El debate por la reducción de la jornada laboral se está desarrollando en la Comisión de Legislación del Trabajo de la Cámara Baja, pero el tema se discute en todos los rincones del mercado formal. Por supuesto, las empresas tienen su propia opinión formada y si bien la mayoría advierte que no tiene planeado hacer ningún cambio en los horarios de sus trabajadores, muchas reconocen que podrían hacerlo sin poner en riesgo su negocio.
¿Qué cambios están dispuestas a hacer las empresas?
Entre las que respondieron que la reducción de la jornada laboral es factible, el 52% señaló que prefiere reducir la cantidad de horas que trabajan sus empleados cada día, mientras que el 48% opta por reducir los días laborales a cuatro.
Los datos muestran claramente una tendencia a la aceptación de que la jornada reducida es viable, pero el estudio de la consultora, que entrevistó a 330 compañías de diferentes rubros y puntos geográficos del país, deja en evidencia que Argentina en realidad es uno de los países de la región menos propensos al cambio.
De acuerdo al informe, sólo 7 de cada 100 compañías tiene pensado implementar una disminución de los horarios de trabajo.
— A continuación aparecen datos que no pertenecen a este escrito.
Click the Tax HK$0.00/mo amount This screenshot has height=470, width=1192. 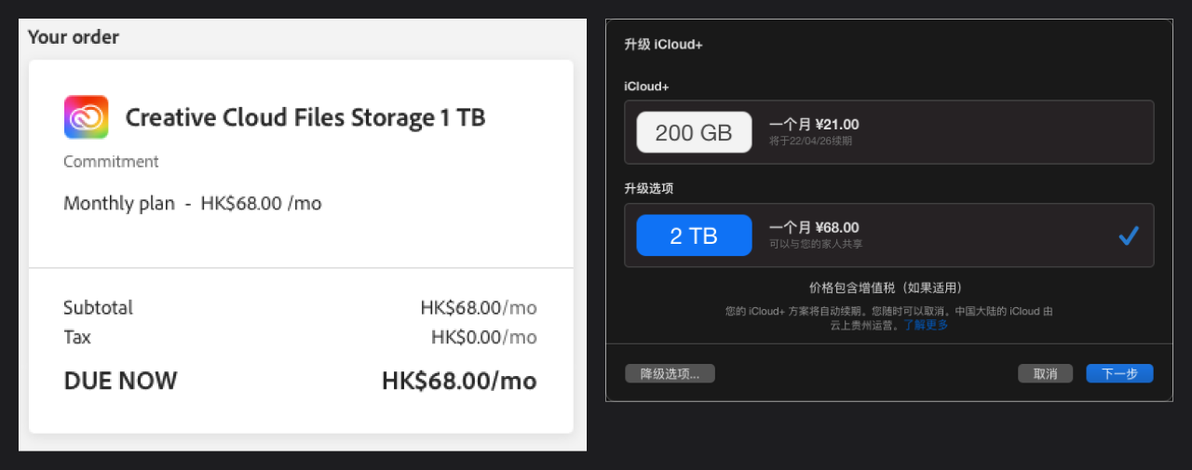coord(484,337)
Las otras 93 no consideran cambios, pese a que muchas de ellas lo ven como algo técnicamente factible.
Qué pasaría con los salarios:
La incógnita es si una disminución del tiempo de actividad implicaría una menor remuneración o no.
Según el estudio, el 72% de las empresas considera que es posible mantener los salarios y a su vez disminuir la jornada laboral. Si esto ocurriera, los trabajadores pasarían a tener un mayor ingreso promedio por hora.
Consultadas acerca de cuáles son las principales dificultades para reducir el tiempo de trabajo, el 61% de las empresas coincidió en que lo más difícil sería llevarla a cabo sin reducir los ingresos de los trabajadores.
Otro 35% aseguró que costaría conservar la estructura de la organización y el 33% advirtió que implicaría un aumento del costo laboral. También hubo empresas que señalaron que faltaría tiempo para llevar a cabo las tareas, que disminuiría y que se perdería incentivo para mantener y crear puestos de trabajo.